**Aim of the task:**
Copy out the complete listing, word for word.

**Task inputs:**
········

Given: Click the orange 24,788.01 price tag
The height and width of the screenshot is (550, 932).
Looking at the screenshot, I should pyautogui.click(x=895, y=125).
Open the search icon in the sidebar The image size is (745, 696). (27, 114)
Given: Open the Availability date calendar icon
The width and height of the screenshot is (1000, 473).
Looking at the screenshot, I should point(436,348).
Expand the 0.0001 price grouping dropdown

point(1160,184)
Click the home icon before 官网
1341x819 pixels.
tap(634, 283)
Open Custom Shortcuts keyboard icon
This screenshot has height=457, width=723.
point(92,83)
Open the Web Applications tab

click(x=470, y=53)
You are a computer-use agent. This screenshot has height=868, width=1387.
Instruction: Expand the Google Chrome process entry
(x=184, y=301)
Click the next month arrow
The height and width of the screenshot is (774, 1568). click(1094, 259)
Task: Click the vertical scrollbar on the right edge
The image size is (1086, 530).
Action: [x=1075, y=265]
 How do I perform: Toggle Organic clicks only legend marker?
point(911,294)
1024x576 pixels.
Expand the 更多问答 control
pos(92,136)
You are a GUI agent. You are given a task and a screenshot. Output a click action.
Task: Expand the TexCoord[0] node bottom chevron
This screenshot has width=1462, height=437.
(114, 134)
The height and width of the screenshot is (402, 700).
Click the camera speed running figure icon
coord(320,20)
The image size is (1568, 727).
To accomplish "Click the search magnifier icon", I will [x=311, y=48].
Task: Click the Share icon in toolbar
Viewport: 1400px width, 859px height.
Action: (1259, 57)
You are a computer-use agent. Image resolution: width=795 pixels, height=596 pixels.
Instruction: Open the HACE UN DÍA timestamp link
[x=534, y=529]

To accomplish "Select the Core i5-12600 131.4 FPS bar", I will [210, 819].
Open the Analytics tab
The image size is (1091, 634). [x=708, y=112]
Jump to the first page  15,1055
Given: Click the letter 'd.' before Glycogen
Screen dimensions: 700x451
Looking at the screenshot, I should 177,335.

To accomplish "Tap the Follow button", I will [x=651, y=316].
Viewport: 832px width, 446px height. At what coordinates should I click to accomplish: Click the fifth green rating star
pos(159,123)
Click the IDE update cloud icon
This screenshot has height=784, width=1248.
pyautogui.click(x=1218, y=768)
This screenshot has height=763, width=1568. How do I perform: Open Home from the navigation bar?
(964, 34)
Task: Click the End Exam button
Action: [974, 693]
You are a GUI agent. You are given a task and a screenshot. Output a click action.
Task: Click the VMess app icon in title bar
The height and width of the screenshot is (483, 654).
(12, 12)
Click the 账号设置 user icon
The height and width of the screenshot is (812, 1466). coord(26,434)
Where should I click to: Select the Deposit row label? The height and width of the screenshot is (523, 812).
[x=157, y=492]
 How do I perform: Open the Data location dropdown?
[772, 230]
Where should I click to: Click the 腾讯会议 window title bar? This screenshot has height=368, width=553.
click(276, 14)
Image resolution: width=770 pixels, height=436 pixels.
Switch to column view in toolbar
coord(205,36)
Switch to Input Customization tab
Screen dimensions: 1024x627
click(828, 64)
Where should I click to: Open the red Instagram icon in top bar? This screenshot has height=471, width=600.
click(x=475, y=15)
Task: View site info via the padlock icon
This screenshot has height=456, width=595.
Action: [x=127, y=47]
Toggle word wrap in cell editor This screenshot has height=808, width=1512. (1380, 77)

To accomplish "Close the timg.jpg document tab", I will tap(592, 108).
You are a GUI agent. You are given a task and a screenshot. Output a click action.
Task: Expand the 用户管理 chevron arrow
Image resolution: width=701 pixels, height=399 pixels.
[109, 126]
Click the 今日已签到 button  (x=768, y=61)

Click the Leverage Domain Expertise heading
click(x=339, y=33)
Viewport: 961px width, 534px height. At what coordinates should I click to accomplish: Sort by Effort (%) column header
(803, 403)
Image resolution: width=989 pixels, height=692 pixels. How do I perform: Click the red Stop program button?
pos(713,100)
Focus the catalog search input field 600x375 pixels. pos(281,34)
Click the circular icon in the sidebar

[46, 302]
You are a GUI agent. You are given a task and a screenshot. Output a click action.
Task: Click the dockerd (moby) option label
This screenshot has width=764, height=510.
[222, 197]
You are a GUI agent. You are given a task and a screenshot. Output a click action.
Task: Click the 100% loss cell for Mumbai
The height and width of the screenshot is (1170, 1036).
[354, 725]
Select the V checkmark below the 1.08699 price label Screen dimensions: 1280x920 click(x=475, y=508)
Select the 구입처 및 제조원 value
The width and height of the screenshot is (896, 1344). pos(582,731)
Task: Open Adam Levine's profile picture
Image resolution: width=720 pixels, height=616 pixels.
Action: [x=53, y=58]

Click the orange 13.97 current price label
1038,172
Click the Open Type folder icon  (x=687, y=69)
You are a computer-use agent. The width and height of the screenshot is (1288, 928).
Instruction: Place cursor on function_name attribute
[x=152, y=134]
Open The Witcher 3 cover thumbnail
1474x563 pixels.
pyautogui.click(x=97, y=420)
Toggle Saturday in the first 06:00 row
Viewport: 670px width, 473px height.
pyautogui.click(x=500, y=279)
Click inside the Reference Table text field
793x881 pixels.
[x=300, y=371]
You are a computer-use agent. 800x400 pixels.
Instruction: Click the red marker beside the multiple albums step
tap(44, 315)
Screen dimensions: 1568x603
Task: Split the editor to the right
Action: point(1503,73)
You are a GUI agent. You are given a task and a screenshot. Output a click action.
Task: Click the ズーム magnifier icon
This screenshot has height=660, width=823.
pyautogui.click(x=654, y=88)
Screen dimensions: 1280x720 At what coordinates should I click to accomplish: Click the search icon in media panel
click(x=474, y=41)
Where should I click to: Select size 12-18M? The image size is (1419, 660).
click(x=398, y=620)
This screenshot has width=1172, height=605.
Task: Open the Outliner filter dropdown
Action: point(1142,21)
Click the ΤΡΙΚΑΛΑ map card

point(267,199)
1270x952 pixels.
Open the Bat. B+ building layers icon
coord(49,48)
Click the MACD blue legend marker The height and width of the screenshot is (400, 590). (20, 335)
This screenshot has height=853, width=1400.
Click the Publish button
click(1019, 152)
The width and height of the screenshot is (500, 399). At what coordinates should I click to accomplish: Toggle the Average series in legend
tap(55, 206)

········

**The completed task:**
Given: Click the orange 24,788.01 price tag
The height and width of the screenshot is (550, 932).
Looking at the screenshot, I should pyautogui.click(x=895, y=125).
Open the search icon in the sidebar The image size is (745, 696). (27, 114)
Given: Open the Availability date calendar icon
The width and height of the screenshot is (1000, 473).
Looking at the screenshot, I should point(436,348).
Expand the 0.0001 price grouping dropdown

point(1160,184)
Click the home icon before 官网
1341x819 pixels.
tap(634, 283)
Open Custom Shortcuts keyboard icon
This screenshot has height=457, width=723.
point(92,83)
Open the Web Applications tab

click(x=470, y=53)
You are a computer-use agent. This screenshot has height=868, width=1387.
Instruction: Expand the Google Chrome process entry
(x=184, y=301)
Click the next month arrow
The height and width of the screenshot is (774, 1568). click(1094, 259)
Task: Click the vertical scrollbar on the right edge
The image size is (1086, 530).
Action: [x=1075, y=265]
 How do I perform: Toggle Organic clicks only legend marker?
point(911,294)
1024x576 pixels.
Expand the 更多问答 control
pos(92,136)
You are a GUI agent. You are given a task and a screenshot. Output a click action.
Task: Expand the TexCoord[0] node bottom chevron
This screenshot has width=1462, height=437.
(114, 134)
The height and width of the screenshot is (402, 700).
Click the camera speed running figure icon
coord(320,20)
The image size is (1568, 727).
To accomplish "Click the search magnifier icon", I will [x=311, y=48].
Task: Click the Share icon in toolbar
Viewport: 1400px width, 859px height.
Action: (1259, 57)
You are a computer-use agent. Image resolution: width=795 pixels, height=596 pixels.
Instruction: Open the HACE UN DÍA timestamp link
[x=534, y=529]

To accomplish "Select the Core i5-12600 131.4 FPS bar", I will [210, 819].
Open the Analytics tab
The image size is (1091, 634). [x=708, y=112]
Jump to the first page  15,1055
Given: Click the letter 'd.' before Glycogen
Screen dimensions: 700x451
Looking at the screenshot, I should 177,335.

To accomplish "Tap the Follow button", I will [x=651, y=316].
Viewport: 832px width, 446px height. At what coordinates should I click to accomplish: Click the fifth green rating star
pos(159,123)
Click the IDE update cloud icon
This screenshot has height=784, width=1248.
pyautogui.click(x=1218, y=768)
This screenshot has height=763, width=1568. How do I perform: Open Home from the navigation bar?
(964, 34)
Task: Click the End Exam button
Action: [974, 693]
You are a GUI agent. You are given a task and a screenshot. Output a click action.
Task: Click the VMess app icon in title bar
The height and width of the screenshot is (483, 654).
(12, 12)
Click the 账号设置 user icon
The height and width of the screenshot is (812, 1466). coord(26,434)
Where should I click to: Select the Deposit row label? The height and width of the screenshot is (523, 812).
[x=157, y=492]
 How do I perform: Open the Data location dropdown?
[772, 230]
Where should I click to: Click the 腾讯会议 window title bar? This screenshot has height=368, width=553.
click(276, 14)
Image resolution: width=770 pixels, height=436 pixels.
Switch to column view in toolbar
coord(205,36)
Switch to Input Customization tab
Screen dimensions: 1024x627
click(828, 64)
Where should I click to: Open the red Instagram icon in top bar? This screenshot has height=471, width=600.
click(x=475, y=15)
Task: View site info via the padlock icon
This screenshot has height=456, width=595.
Action: [x=127, y=47]
Toggle word wrap in cell editor This screenshot has height=808, width=1512. (1380, 77)

To accomplish "Close the timg.jpg document tab", I will tap(592, 108).
You are a GUI agent. You are given a task and a screenshot. Output a click action.
Task: Expand the 用户管理 chevron arrow
Image resolution: width=701 pixels, height=399 pixels.
[109, 126]
Click the 今日已签到 button  (x=768, y=61)

Click the Leverage Domain Expertise heading
click(x=339, y=33)
Viewport: 961px width, 534px height. At what coordinates should I click to accomplish: Sort by Effort (%) column header
(803, 403)
Image resolution: width=989 pixels, height=692 pixels. How do I perform: Click the red Stop program button?
pos(713,100)
Focus the catalog search input field 600x375 pixels. pos(281,34)
Click the circular icon in the sidebar

[46, 302]
You are a GUI agent. You are given a task and a screenshot. Output a click action.
Task: Click the dockerd (moby) option label
This screenshot has width=764, height=510.
[222, 197]
You are a GUI agent. You are given a task and a screenshot. Output a click action.
Task: Click the 100% loss cell for Mumbai
The height and width of the screenshot is (1170, 1036).
[354, 725]
Select the V checkmark below the 1.08699 price label Screen dimensions: 1280x920 click(x=475, y=508)
Select the 구입처 및 제조원 value
The width and height of the screenshot is (896, 1344). pos(582,731)
Task: Open Adam Levine's profile picture
Image resolution: width=720 pixels, height=616 pixels.
Action: [x=53, y=58]

Click the orange 13.97 current price label
1038,172
Click the Open Type folder icon  (x=687, y=69)
You are a computer-use agent. The width and height of the screenshot is (1288, 928).
Instruction: Place cursor on function_name attribute
[x=152, y=134]
Open The Witcher 3 cover thumbnail
1474x563 pixels.
pyautogui.click(x=97, y=420)
Toggle Saturday in the first 06:00 row
Viewport: 670px width, 473px height.
pyautogui.click(x=500, y=279)
Click inside the Reference Table text field
793x881 pixels.
[x=300, y=371]
You are a computer-use agent. 800x400 pixels.
Instruction: Click the red marker beside the multiple albums step
tap(44, 315)
Screen dimensions: 1568x603
Task: Split the editor to the right
Action: point(1503,73)
You are a GUI agent. You are given a task and a screenshot. Output a click action.
Task: Click the ズーム magnifier icon
This screenshot has height=660, width=823.
pyautogui.click(x=654, y=88)
Screen dimensions: 1280x720 At what coordinates should I click to accomplish: Click the search icon in media panel
click(x=474, y=41)
Where should I click to: Select size 12-18M? The image size is (1419, 660).
click(x=398, y=620)
This screenshot has width=1172, height=605.
Task: Open the Outliner filter dropdown
Action: point(1142,21)
Click the ΤΡΙΚΑΛΑ map card

point(267,199)
1270x952 pixels.
Open the Bat. B+ building layers icon
coord(49,48)
Click the MACD blue legend marker The height and width of the screenshot is (400, 590). (20, 335)
This screenshot has height=853, width=1400.
Click the Publish button
click(1019, 152)
The width and height of the screenshot is (500, 399). At what coordinates should I click to accomplish: Toggle the Average series in legend
tap(55, 206)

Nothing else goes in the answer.